Sarkozy forces bankers to limit bonuses



PARIS: President Nicolas Sarkozy forced French bankers to accept new rules limiting bonuses paid to traders on Tuesday and vowed to take his campaign for greater market regulation to next month's G20 summit.

Sarkozy summoned financial executives to the Elysee Palace to warn them that the government, having loaned billions to banks to see them through the credit crunch, would not accept a return to a culture of unregulated pay-outs.

"We will not work with banks who do not apply these rules," Sarkozy told reporters after what was his seventh banking summit since the crisis began, warning: "I want banks who do not play by the rules to be punished."

The head of the French banking federation confirmed that its members had agreed to new restrictions, under which a two-third chunk of traders' bonuses would be suspended to take into account bank results.

"One third of the delayed portion will be paid in shares in the business for which traders work and, in particular, a penalty system will be put in place," Sarkozy explained on the steps of the Elysee.

"If performance is not up to scratch over the period, the delayed portion of the bonus will not be paid. No bonuses without penalties."

The G20 group of the world's biggest economies is due to meet on September 24 in the US city of Pittsburgh in order to discuss new market regulations in the light of last year's global financial meltdown.

"Obviously the question of bonuses cannot be handled by France alone.
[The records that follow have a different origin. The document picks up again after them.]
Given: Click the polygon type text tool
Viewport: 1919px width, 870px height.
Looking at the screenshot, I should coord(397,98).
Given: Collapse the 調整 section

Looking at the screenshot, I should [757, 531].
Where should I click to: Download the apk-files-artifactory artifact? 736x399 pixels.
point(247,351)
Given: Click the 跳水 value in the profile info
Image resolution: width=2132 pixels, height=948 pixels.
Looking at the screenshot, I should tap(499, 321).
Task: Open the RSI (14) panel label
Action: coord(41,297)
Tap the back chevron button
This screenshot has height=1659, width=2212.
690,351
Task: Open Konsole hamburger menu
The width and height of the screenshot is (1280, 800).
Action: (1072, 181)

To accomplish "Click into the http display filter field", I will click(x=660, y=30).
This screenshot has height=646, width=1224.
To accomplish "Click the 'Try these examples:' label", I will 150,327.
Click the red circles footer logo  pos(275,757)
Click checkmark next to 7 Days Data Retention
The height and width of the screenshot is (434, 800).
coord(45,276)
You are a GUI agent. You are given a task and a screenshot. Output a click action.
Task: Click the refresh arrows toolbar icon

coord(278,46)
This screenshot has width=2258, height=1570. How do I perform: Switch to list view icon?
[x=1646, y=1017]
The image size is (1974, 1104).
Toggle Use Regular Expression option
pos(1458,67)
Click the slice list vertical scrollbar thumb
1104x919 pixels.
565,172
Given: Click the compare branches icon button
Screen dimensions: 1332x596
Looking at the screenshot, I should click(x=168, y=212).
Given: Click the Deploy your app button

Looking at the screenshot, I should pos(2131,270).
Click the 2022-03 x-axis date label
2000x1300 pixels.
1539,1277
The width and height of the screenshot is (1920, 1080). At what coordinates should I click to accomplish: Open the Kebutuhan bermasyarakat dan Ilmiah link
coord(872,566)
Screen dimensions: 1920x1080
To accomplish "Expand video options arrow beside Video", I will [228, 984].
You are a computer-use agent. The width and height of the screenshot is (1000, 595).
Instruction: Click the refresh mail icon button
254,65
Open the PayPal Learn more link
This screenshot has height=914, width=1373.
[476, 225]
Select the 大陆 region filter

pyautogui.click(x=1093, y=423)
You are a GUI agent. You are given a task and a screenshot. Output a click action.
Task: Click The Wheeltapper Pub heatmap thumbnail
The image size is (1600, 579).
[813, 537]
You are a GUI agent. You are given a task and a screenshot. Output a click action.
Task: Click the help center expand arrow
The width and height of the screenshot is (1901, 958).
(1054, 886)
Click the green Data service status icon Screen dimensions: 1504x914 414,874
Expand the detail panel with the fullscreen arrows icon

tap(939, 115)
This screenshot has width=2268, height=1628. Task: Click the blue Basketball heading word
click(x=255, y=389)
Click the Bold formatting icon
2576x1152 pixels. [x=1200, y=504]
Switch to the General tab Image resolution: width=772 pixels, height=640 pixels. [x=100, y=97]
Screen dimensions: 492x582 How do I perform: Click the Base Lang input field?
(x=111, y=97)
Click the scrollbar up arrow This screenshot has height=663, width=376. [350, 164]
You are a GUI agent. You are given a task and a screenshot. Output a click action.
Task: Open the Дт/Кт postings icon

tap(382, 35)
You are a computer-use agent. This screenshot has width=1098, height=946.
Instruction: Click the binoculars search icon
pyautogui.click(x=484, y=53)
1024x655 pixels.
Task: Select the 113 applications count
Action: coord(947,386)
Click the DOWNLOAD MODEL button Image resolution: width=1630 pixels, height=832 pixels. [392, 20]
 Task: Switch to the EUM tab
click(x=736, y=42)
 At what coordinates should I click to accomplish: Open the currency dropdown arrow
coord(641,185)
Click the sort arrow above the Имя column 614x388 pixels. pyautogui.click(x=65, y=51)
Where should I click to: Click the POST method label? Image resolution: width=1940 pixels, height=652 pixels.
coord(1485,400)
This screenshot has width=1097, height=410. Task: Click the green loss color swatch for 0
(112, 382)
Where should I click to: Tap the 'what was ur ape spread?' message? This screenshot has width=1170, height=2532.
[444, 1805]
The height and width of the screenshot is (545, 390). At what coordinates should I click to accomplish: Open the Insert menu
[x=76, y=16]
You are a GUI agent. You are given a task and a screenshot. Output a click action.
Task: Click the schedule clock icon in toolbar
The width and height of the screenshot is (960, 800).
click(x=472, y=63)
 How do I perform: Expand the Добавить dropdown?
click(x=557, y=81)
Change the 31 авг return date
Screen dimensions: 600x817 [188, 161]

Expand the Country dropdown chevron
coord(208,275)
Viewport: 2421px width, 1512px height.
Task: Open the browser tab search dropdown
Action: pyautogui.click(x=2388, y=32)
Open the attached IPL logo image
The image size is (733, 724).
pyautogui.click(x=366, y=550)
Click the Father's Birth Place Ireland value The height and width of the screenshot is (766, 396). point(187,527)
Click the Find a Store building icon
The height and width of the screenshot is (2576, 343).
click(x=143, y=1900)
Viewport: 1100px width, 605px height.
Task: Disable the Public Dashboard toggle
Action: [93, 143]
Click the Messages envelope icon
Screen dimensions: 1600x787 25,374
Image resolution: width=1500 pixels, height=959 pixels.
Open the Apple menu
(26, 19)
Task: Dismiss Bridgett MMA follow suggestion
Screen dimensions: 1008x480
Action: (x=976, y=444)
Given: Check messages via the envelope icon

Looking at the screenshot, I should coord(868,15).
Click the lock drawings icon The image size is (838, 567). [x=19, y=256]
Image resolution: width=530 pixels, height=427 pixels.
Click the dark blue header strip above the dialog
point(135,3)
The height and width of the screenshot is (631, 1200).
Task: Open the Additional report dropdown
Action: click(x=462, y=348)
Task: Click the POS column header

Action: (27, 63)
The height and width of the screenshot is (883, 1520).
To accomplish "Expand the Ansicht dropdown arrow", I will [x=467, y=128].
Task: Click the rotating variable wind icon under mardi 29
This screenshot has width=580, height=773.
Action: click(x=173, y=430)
But that is no reason to sit and do nothing," Sarkozy said.

"France will propose that all the great financial centres of the G20 adopt the rules for transparency, oversight and responsibility that are now in place on the Paris market," he promised.

Baudouin Prot, chairman of both BNP Paribas and of the French Banking Federation, said his own bank had agreed to delay around a billion euros in bonuses planned for next year until after its results.

Under the new system, BNP-Paribas will thus reduce the amount set aside for bonuses in the first half of 2009 to 500 million euros, said Prot.

Sarkozy had summoned executives to his office Tuesday in response to the public anger triggered by the news that BNP-Paribas, which last year received a 5.1 billion euro state loan, was preparing to pay out a billion to traders.

Following the talks, Prot said that the banks had promised "strengthened oversight and transparency" in their remuneration schemes and that bonuses could be replaced by penalties in the event banks lose money.

But he warned that it would be difficult "for these restrictions to be put in place in one country alone."

Following last year's crash, Sarkozy called for stricter regulation of financial markets and an end to traders' bonus culture, which many blame for the excessive risk-taking which caused the economic collapse.

France's position has been undermined, however, by news that at least one of its own banks has already set aside a vast sum for bonuses and by warnings from bankers that Paris payments must compete with London and New York.

"France will tell its 19 partners not what it plans to do, but what it has already done. We will tell them it is possible to change financial capitalism," the French leader said.

Before the talks, French banks had simply promised to abide by rules agreed by the G20 leaders at their last meeting in April, restricting guaranteed bonuses and tying pay-outs to long-term performance.